This shows that there is no duplicate values in the dataset.

#### Missing Values/Null Values

In [None]:
# Missing Values/Null Values Count
print(clients_df.isnull().sum())

In [None]:
# Visualizing the missing values
import missingno as msno
msno.bar(clients_df, color='red',sort='ascending', figsize=(7,3), fontsize=12)

This confirms that there is zero null values in the dataset.

### What did you know about your dataset?



There are 30000 rows and 25 columns in the dataset. The dataset does not contain any duplicate or missing values.

The given dataset is from the banking industry. Our task is to examine customer credit default and its causes.The proactive identification of customers most likely to default on loan payments is the first step in predicting customer loan default. This is typically done by dynamically analyzing pertinent customer data and actions.


## ***2. Understanding Your Variables***

In [None]:
# Dataset Columns
clients_df.columns

In [None]:
# Dataset Describe
clients_df.describe().T

### Variables Description

The dataset contains data from credit card indistry in Taiwan and has collected
the usage, historical payments and default status of the customers.
# Attribute Information:

*   ID : ID of each client

*   LIMIT_BAL : Amount of given credit in NT dollars

*   SEX : Gender (1=male, 2=female)

*   EDUCATION : (1=graduate school, 2=university, 3=high school, 4=others, 5=unknown, 6=unknown)

*   MARRIAGE : Marital status (1=married, 2=single, 3=others)

*   AGE : Age in years


*   
PAY_0 : Repayment status in September, 2005 (-2=no consumption, -1=pay duly, 0=the use of revolving credit, 1=payment delay for one month, 2=payment delay for two months, … 8=payment delay for eight months, 9=payment delay for nine months and above)


*   PAY_2 : Repayment status in August, 2005 (scale same as above)


*   PAY_3 : Repayment status in July, 2005 (scale same as above)

*   PAY_4 : Repayment status in June, 2005 (scale same as above)

*   PAY_5 : Repayment status in May, 2005 (scale same as above)

*   PAY_6 : Repayment status in April, 2005 (scale same as above)

*   BILL_AMT1 : Amount of bill statement in September, 2005 (NT dollar)
*   BILL_AMT2 : Amount of bill statement in August, 2005 (NT dollar)

*   BILL_AMT3 : Amount of bill statement in July, 2005 (NT dollar)

==========

## Stated exercise
Please answer these from the credit default notebook:
(a) How many rows and columns does the dataset have?
(b) Which country's credit card industry does the data come from?
(c) Which month and year does PAY_0 report repayment status for?

==========

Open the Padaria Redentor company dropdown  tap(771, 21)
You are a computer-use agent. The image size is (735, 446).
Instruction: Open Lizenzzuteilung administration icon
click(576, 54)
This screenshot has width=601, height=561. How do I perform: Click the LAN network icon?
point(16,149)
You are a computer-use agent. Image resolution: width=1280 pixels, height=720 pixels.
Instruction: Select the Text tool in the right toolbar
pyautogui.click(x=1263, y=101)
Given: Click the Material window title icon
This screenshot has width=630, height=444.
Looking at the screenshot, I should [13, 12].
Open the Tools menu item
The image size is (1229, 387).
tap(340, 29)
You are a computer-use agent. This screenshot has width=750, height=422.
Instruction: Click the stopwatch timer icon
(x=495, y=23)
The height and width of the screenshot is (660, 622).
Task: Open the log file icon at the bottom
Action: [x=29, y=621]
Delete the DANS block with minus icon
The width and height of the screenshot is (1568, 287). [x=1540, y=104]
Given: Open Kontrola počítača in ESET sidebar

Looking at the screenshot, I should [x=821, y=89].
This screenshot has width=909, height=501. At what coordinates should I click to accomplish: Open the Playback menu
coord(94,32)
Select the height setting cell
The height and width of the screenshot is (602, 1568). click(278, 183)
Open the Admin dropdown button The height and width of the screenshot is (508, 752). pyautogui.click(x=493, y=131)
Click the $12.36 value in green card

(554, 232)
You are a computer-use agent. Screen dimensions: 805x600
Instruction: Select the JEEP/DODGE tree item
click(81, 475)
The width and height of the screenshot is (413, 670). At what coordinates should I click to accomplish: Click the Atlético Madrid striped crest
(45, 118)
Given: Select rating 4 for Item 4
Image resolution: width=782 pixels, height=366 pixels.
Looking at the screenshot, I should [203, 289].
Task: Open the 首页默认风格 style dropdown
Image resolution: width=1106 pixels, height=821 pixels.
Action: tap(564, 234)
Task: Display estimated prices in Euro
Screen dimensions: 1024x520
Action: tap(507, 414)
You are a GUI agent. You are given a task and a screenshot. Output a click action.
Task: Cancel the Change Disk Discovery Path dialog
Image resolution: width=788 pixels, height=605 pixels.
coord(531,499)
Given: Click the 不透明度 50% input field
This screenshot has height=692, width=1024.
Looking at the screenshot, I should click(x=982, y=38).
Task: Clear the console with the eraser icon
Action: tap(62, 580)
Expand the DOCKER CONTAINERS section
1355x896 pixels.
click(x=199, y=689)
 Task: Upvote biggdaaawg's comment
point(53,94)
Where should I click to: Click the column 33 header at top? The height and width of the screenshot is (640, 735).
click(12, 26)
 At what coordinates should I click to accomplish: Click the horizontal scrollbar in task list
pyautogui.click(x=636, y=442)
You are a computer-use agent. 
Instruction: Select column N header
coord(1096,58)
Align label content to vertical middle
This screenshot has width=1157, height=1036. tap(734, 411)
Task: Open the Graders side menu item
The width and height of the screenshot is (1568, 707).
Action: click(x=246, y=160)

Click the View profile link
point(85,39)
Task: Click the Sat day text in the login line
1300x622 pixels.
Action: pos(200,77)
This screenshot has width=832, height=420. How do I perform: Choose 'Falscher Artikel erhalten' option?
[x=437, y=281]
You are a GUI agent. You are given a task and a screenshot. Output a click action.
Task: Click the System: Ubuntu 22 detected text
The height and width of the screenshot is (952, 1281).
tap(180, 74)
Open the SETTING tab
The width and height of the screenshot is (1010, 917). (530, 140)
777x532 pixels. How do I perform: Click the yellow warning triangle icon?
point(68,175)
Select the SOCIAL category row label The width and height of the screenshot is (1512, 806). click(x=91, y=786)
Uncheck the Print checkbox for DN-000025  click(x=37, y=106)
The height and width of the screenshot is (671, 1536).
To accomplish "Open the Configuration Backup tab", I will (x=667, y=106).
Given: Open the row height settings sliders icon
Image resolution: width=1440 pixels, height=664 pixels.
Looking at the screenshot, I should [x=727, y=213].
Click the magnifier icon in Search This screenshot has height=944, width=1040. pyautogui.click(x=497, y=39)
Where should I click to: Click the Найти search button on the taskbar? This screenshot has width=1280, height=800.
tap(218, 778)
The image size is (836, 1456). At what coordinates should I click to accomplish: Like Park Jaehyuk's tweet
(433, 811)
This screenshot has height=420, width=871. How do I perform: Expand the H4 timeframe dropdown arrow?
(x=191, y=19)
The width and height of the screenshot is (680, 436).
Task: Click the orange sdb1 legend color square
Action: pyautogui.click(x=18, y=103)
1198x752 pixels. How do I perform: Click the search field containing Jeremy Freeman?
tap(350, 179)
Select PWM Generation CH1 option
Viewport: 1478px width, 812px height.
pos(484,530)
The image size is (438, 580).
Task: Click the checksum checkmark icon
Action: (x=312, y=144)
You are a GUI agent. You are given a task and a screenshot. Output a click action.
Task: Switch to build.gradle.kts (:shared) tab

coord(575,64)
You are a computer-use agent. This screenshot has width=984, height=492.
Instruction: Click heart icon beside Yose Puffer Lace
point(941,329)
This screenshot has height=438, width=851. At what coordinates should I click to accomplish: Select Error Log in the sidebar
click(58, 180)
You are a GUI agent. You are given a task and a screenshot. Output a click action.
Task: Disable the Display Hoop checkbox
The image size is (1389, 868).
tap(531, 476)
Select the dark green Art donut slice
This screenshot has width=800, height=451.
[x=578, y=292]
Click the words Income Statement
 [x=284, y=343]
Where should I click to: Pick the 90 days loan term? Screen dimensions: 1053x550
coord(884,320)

==========

## Solution
(a) 30000 rows and 25 columns
(b) Taiwan
(c) September 2005